◆ ACTIVITY: Resume the report below on child-only welfare caseloads, writing on from its last sentence.

◆ PASSAGE PROVIDED:
Understanding the AFDC/TANF Child-Only Caseload: Policies, Composition, and Characteristics in Three States. Affect of Increasing Child-Only Caseloads on Workload

02/01/2000

In Duval, the proportion of child-only cases to the TANF caseload doubled from 34 percent in July 1997 to 68 percent in May 1999. Originally, the staff handled child-only cases or regular cases. Staff who had child-only caseloads had a caseload of 175 cases, while staff who had regular cases had 150 cases, recognizing that regular cases required more case management time. Recently, the county decided to combine the caseloads. Eligibility workers now have a mixed caseload of 150 child-only and regular cases. This was to alleviate the workload of those handling a regular caseload that was taking an increasing amount of time. As one worker mentioned: "We are down to the hard core cases [on the regular caseload]. They get a job, lose a job, [and] get a job." Staff have to monitor the work requirements, sanction noncompliant cases, ensure that the client is receiving child care and transportation, and track the time left on the clock, as well as conduct redeterminations. In contrast, the child-only cases typically only require staff to conduct redeterminations.

Jackson eligibility workers are specialized. Case workers who handle child-only cases also handle Medicaid-only cases. Their total caseload is about 225 cases, compared to an average caseload of 110 for self-sufficiency workers, who handle regular cases. They are anticipating an increase in the child-only caseload and in at least one office, there has been some discussion of bringing in an additional case worker to handle the increased child-only caseload.

Footnotes

1.  Noncompliant clients attend a counseling session and have 10 days to comply or show good cause before the sanction is imposed.

2.  For the first sanction, if the noncompliant individual does not meet a food stamp exemption, the food stamp case is closed for one month or until the individual complies, whichever occurs later; the other members of the household may reapply after one month. For the second and third sanctions, the household is ineligible for three months and six months, respectively; other members of the household can apply for food stamps after this period if the head of household is still noncompliant.

3.  J. Ferber and R. Storch (1998).  Full-Family Sanctions:  Not Worth the Risk.  Gateway Legal Services.  St. Louis, Missouri.

4.  J. Riccio, S. Friedlander, and D. Freedman with M. Farrell, V. Fellerath, S. Fox and D. Lehman (1994).  GAIN:  Benefits, Costs, and Three-Year Impacts of a Welfare-to-Work Program, MDRC, New York, NY.  According to this study, only 2 percent of AFDC single-parent cases in Alameda were referred for sanction and no one was sanctioned. This is the lowest referral rate of all counties studied, which included Butte (10 percent referred), Los Angeles (34 percent), Riverside (34 percent), San Diego (22 percent), and Tulare (12 percent).  A referral came from a GAIN worker, who monitored GAIN participation, and referred noncompliant cases to the eligibility workers for sanctioning.

◆ DATA UNDER STUDY:
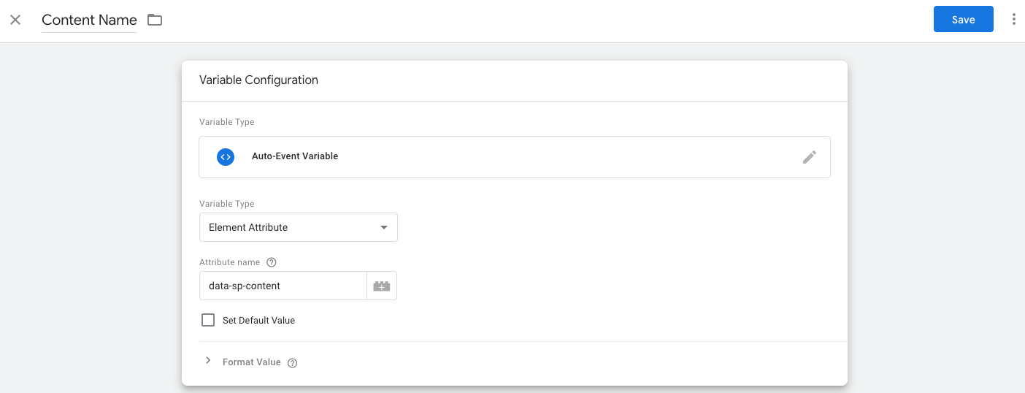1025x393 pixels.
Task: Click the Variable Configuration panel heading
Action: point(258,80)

...

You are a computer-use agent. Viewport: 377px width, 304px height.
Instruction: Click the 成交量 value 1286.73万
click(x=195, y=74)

◆ TASK OUTPUT:
5.  CalWORKs implementation reports posted on Alameda's Department of Welfare-to-Work web site:  www.co.alameda.ca.us/assistance/calworks.

6.  California officials indicated that these benefits would be paid for with state funds.

7.  Specifically, adults may receive an extension if they are:

  1. 60 years of age or older;
  2. A caretaker for an ill or incapacitated person, a dependent child of the court, or a child at risk of placement in foster care and are exempt from the welfare-to-work participation requirement;
  3. Disabled;
  4. Unable to maintain employment or participate based on the county's assessment and finding that the individual has a history of participation and full cooperation in welfare-to-work activities; or
  5. Unaided (the individual is out of the assistance unit for reasons other than exceeding the time limit).

8.  1998 "Green Book"; Washington, DC.

9.  California Welfare and Institutions Code, Section 11361.

10.  In California, food stamp redeterminations are every 12 months (the same as TANF redeterminations).

11.  Boots, S. and R. Geen (1999). Family Care or Foster Care? How State Policies Affect Kinship Caregivers. The Urban Institute. Washington, DC. This is a federal requirement; other states may provide state foster care benefits for relatives even though the children are not from needy families.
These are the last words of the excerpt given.